Holdings-nya, sekitar 5% dari total suplai BTC (21 juta koin), tak tersentuh. Jika dijual, bisa memicu crash total. Tapi justru ketidakbergerakannya ini yang membuat analis seperti Arkham Intelligence yakin: Ini milik Satoshi. Pada puncaknya, kekayaan ini melebihi Elon Musk atau Jeff Bezos. Kini, setelah penurunan, nilainya “hanya” $95,8 miliar—masih cukup untuk beli puluhan negara kecil.
Dampak Global: Dari Investor Kecil hingga Pasar Keuangan
Penurunan ini bukan cuma menyakiti Satoshi yang tak terlihat. Investor ritel di Indonesia, misalnya, banyak yang rugi miliaran rupiah setelah FOMO (fear of missing out) di ATH. Pasar kripto global kehilangan $1 triliun kapitalisasi dalam sepekan, memicu efek domino ke saham tech seperti MicroStrategy (pemegang BTC terbesar kedua).
Di sisi lain, ini membuka debat etis: Haruskah kekayaan anonim seperti Satoshi masuk daftar miliarder Forbes? Forbes sendiri menolak, karena “belum diverifikasi apakah Satoshi hidup atau satu orang.” Tapi platform seperti Bitget dan Arkham tetap memasukkannya, memicu diskusi tentang transparansi kripto. Bahkan, film “Killing Satoshi” yang rilis 2026 akan mengeksplorasi implikasi geopolitik dari harta karun dormant ini—termasuk risiko quantum computing yang bisa retas dompet lama.
Kejadian ini menggarisbawahi esensi kripto: High risk, high reward. Satoshi, siapa pun dia, tak panik jual—mungkin karena keyakinan pada visi Bitcoin sebagai “uang digital peer-to-peer.” Bagi investor biasa, pelajarannya jelas: Diversifikasi, jangan leverage berlebih, dan ingat bahwa BTC pernah bangkit dari $3.000 (2018) ke $126.000 (2025).

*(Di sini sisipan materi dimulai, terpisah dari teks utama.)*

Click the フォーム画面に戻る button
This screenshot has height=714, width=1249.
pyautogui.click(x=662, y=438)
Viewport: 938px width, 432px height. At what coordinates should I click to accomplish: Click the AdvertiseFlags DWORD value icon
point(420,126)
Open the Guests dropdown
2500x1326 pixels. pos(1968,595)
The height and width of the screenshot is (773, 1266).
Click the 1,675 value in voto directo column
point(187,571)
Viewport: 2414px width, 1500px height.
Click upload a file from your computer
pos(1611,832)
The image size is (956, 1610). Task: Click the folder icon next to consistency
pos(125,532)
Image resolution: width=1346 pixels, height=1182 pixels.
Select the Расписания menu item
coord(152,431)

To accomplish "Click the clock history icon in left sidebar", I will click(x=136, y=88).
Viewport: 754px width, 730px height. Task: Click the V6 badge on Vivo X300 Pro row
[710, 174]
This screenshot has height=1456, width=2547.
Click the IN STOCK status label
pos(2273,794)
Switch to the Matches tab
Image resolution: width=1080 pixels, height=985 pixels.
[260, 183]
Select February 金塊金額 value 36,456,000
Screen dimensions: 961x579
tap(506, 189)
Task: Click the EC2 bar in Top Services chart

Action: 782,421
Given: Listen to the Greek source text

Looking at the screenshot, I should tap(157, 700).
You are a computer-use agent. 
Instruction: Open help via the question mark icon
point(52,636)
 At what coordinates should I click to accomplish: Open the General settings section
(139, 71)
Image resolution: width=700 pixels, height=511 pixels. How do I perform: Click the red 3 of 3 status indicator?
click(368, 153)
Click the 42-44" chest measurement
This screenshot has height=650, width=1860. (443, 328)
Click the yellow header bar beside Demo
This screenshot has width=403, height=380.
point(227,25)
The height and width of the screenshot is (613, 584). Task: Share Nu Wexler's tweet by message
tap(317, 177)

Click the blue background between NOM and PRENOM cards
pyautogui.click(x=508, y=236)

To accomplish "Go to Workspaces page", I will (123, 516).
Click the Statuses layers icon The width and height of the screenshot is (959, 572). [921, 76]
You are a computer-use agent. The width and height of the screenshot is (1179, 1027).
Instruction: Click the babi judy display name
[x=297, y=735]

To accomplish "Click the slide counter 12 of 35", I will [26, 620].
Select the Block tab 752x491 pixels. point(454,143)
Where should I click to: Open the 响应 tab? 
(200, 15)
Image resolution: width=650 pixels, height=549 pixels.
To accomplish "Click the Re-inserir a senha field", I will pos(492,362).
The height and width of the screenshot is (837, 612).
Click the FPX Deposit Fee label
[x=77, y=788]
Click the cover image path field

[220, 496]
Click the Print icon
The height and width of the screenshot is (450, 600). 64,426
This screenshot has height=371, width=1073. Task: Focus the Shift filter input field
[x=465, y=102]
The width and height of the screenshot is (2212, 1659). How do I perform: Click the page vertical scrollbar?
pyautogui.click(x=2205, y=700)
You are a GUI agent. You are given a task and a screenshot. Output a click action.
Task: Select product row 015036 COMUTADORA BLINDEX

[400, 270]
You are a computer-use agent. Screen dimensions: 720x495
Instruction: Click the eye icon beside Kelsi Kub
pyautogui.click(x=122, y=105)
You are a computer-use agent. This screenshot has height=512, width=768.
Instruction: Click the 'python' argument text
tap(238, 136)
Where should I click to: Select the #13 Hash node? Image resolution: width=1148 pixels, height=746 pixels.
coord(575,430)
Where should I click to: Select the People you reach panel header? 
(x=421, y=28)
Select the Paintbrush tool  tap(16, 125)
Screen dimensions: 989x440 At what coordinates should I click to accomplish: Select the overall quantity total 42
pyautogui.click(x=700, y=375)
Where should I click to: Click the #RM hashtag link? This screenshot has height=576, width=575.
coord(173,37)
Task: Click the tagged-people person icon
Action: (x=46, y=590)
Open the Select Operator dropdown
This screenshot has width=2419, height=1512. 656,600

Analis optimis: Dengan halving BTC ke-5 pada 2028 dan adopsi institusional, rebound bisa datang cepat. Satoshi bisa kembali jadi orang terkaya hidup. Tapi untuk sekarang, Rp 714 triliun yang hilang adalah pengingat: Di dunia kripto, kekayaan bisa datang dan pergi seperti angin.